2. Section 6.5 of the Agreement is amended to read in its
entirety as follows:
"6.5 Maintain as of the end of each fiscal quarter a ratio of
current assets of Company and its Consolidated Subsidiaries to current
liabilities of Company and its consolidated Subsidiaries (excluding
from current liabilities any portion of the revolving credit under this
Agreement included in current liabilities in accordance with GAAP) of
not less than 1.25 to 1.00, all as determined in accordance with GAAP."

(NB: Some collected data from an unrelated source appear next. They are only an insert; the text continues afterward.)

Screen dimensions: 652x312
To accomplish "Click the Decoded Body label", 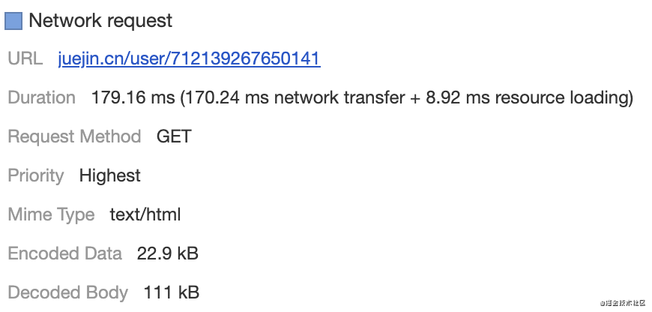I will click(x=67, y=293).
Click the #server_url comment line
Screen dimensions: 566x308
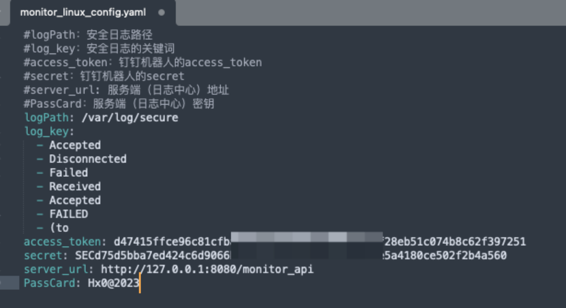[x=126, y=90]
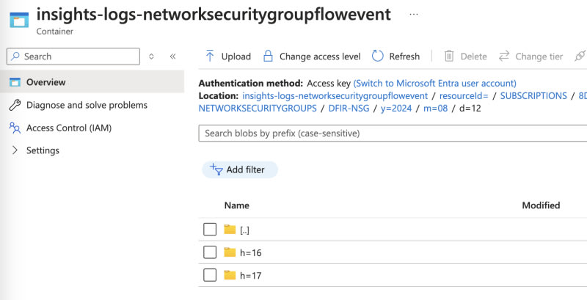Check the box for folder h=16
Viewport: 587px width, 300px height.
click(210, 252)
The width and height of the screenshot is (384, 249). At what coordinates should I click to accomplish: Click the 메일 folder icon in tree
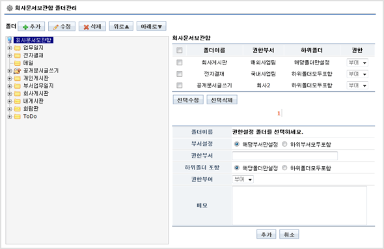[x=17, y=63]
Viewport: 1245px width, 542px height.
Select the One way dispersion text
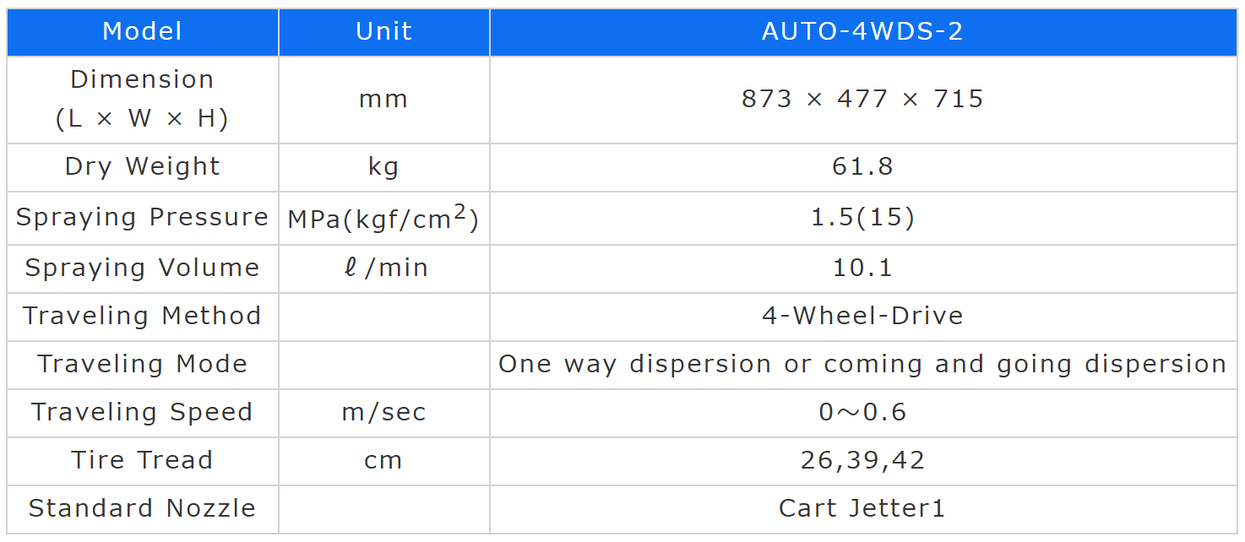633,364
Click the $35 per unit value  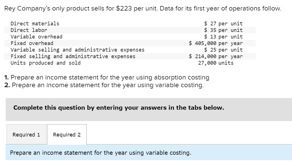click(x=223, y=30)
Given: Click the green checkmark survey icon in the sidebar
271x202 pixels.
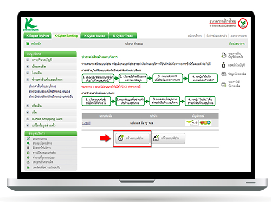Looking at the screenshot, I should point(28,139).
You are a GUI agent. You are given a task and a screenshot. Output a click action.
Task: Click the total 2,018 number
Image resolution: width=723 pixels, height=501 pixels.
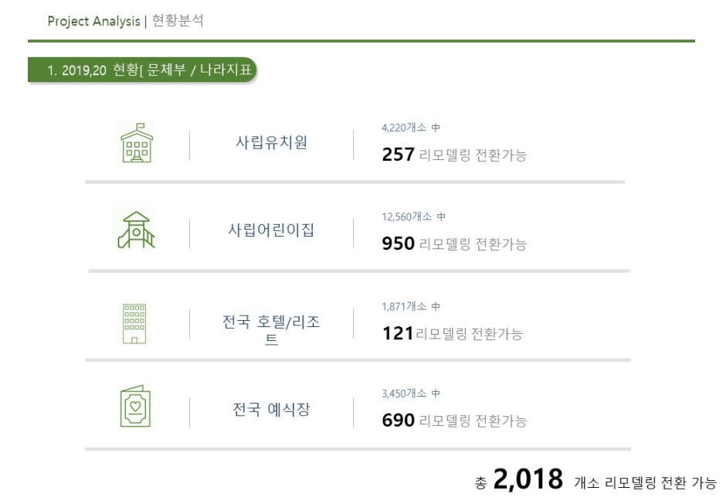point(528,479)
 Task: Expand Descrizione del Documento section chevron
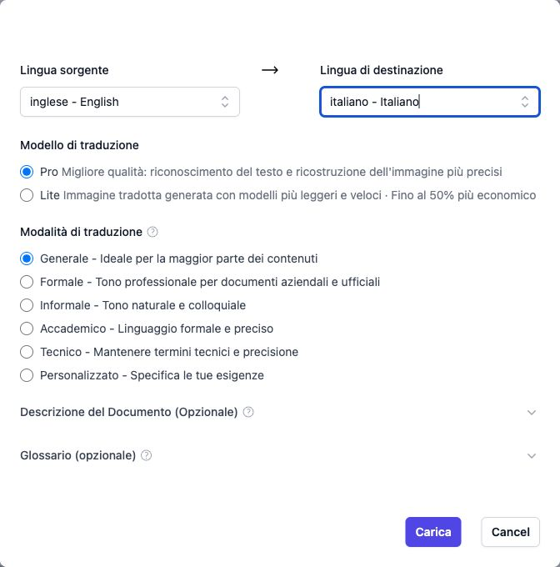(532, 412)
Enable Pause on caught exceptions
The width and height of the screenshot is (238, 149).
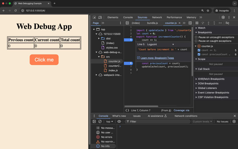(196, 41)
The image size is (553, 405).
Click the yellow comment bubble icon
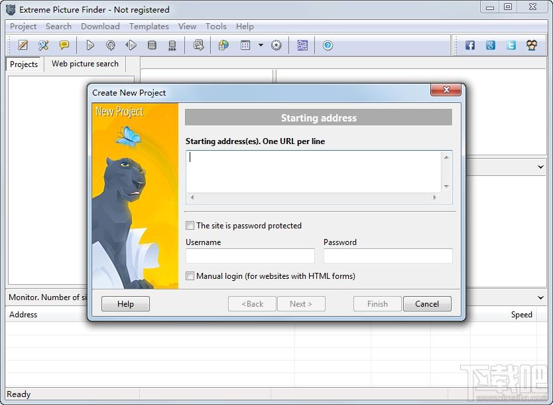(64, 45)
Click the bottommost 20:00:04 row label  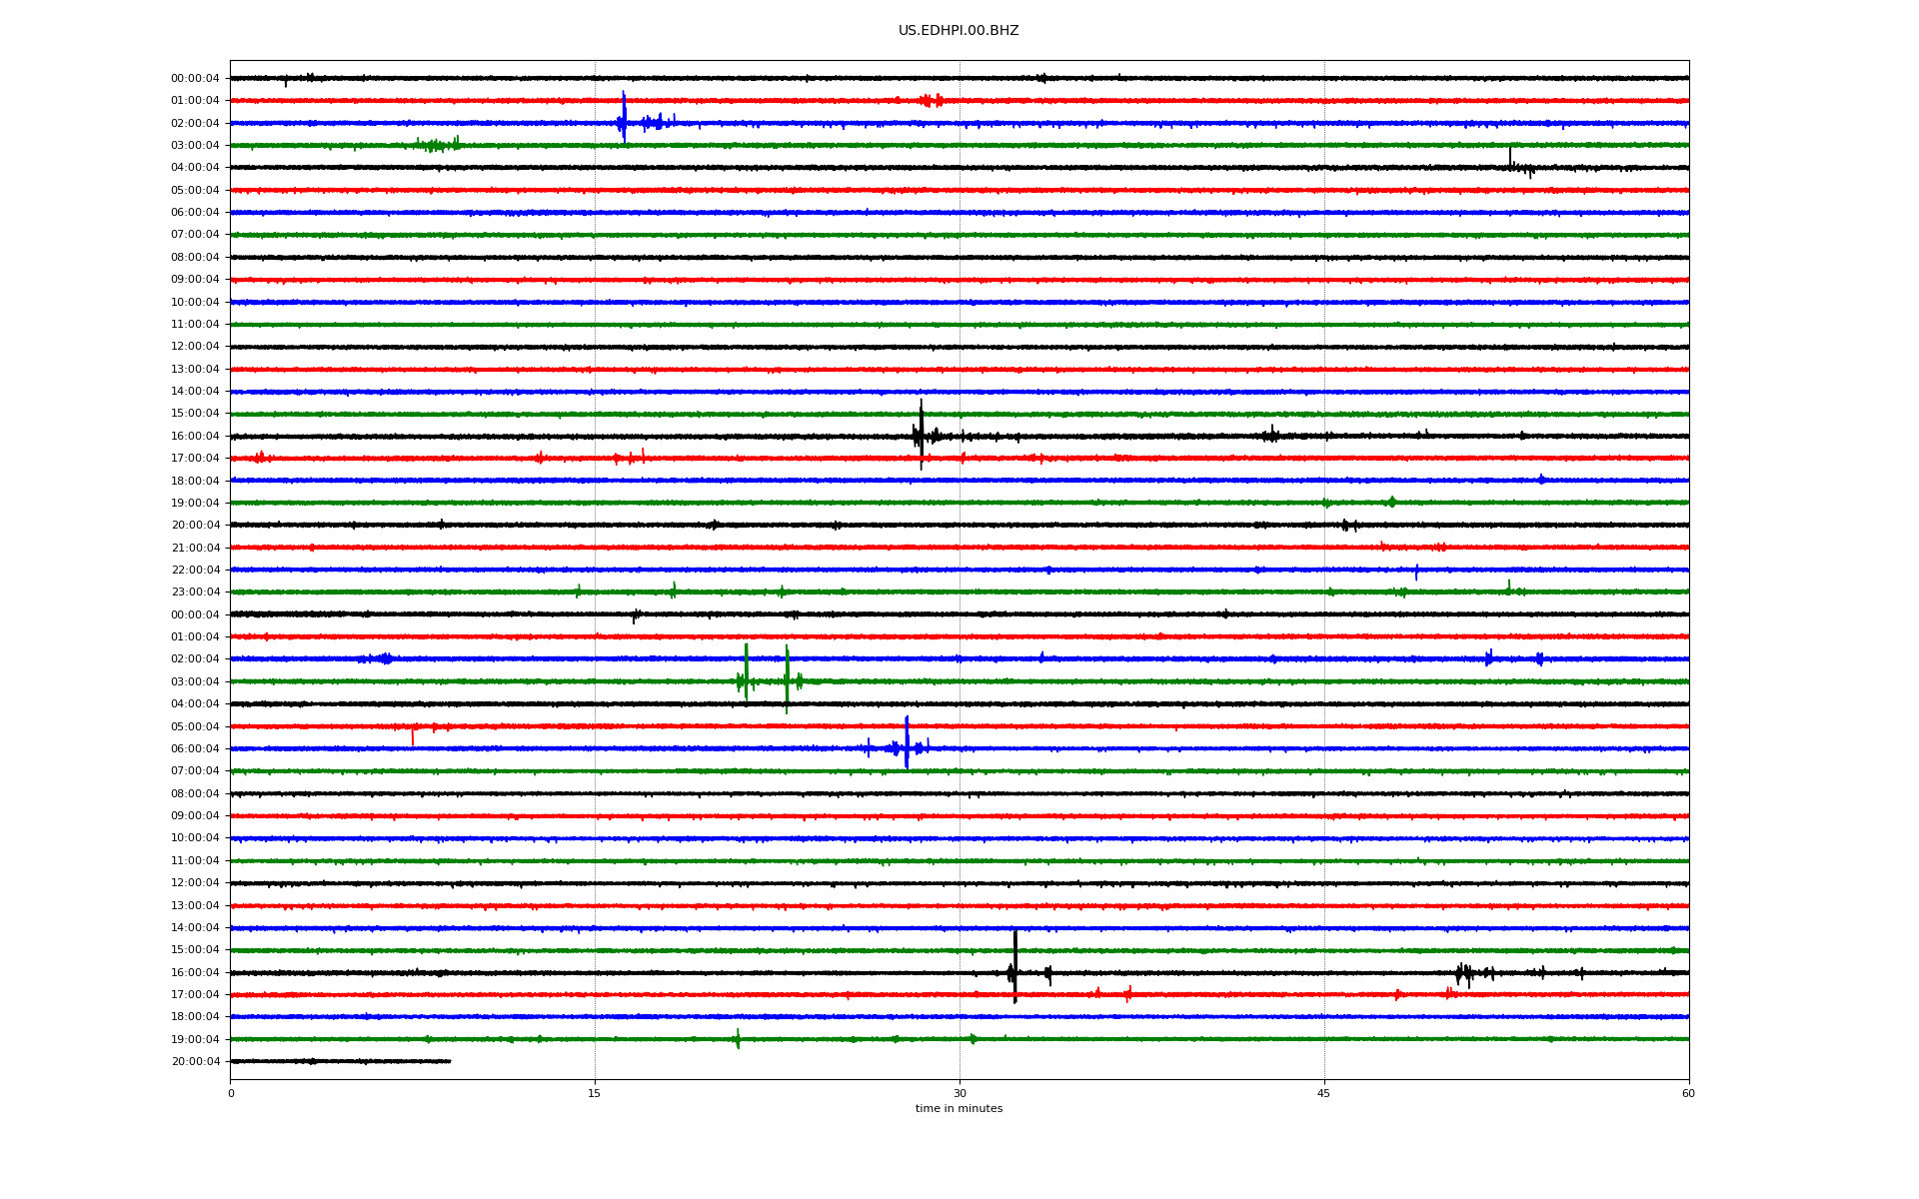[x=195, y=1062]
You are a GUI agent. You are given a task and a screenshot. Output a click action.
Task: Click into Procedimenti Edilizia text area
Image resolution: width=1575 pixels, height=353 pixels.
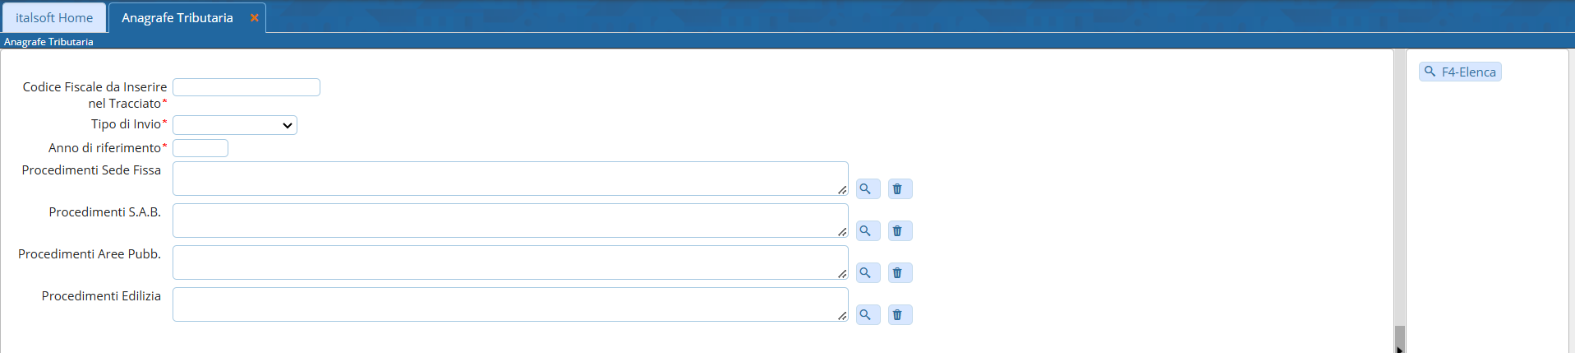pyautogui.click(x=509, y=304)
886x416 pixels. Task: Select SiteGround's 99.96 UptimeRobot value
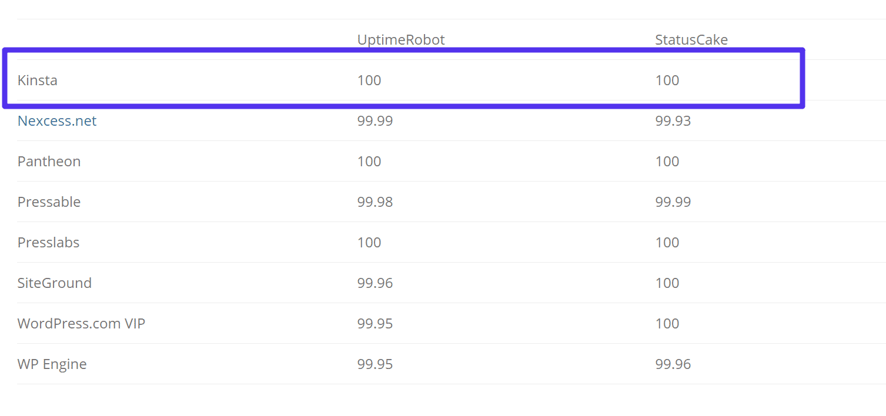[x=375, y=283]
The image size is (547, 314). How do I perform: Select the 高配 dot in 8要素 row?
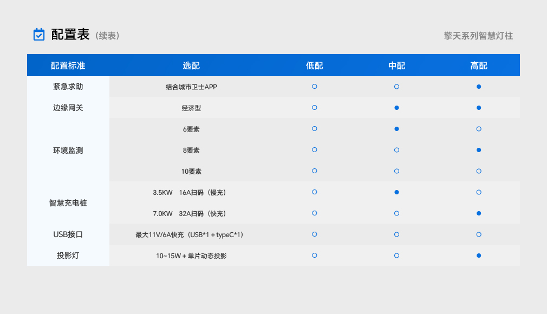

3. The following subclause (e) is hereby added to Section 6.1 and
the period at the end of subclause (d) is changed to be a semi-colon:
"(e) within ten (10) days after and as of the 21st day and
last day of each month (beginning with the period ended June 30, 2001),
the aging of Company's and its consolidated Subsidiaries accounts, each
in form acceptable to Bank."
4. Section 6.8 of the Agreement is amended to read in its entirety as
follows:
"Permit, and cause its Subsidiaries to permit, Bank, through
its authorized attorneys, accountants, and representatives, to examine
Company's and its Subsidiaries' books, accounts, records, ledgers and
assets of every kind and description at all reasonable times upon oral
or written request of Bank, including collateral audits at the cost and
expense of Company."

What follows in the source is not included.